### TASK GOAL
Repeat exactly the lines below that lie between the line with "At what coordinates" and the line with "Given: Open the Budget filter dropdown", counting both of those lines as part of the answer.

(PROVIDED INFORMATION)

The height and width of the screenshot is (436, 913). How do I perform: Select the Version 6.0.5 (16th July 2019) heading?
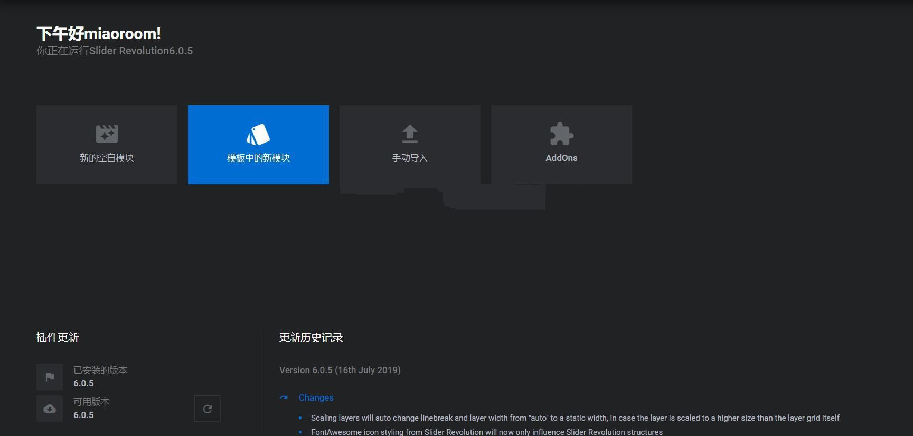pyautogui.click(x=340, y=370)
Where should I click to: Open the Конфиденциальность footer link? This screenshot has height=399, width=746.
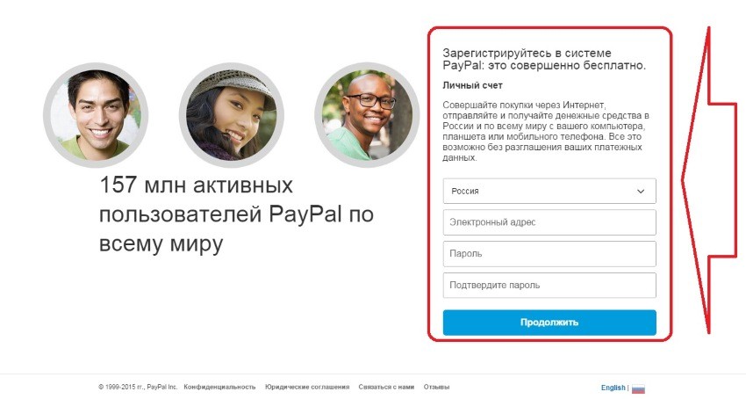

(End PROVIDED INFORMATION)
(PROVIDED INFORMATION)

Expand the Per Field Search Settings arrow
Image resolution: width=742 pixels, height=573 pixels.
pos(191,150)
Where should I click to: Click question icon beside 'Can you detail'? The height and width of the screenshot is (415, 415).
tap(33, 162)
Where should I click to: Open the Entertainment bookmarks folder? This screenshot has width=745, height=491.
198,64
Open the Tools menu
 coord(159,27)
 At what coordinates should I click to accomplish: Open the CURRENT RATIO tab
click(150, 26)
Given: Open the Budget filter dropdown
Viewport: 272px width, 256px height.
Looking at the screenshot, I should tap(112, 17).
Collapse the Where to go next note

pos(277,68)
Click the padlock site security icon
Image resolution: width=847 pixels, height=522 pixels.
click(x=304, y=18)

(End PROVIDED INFORMATION)

### REPLY
 At what coordinates should I click to accomplish: Open the CURRENT RATIO tab
click(150, 26)
Given: Open the Budget filter dropdown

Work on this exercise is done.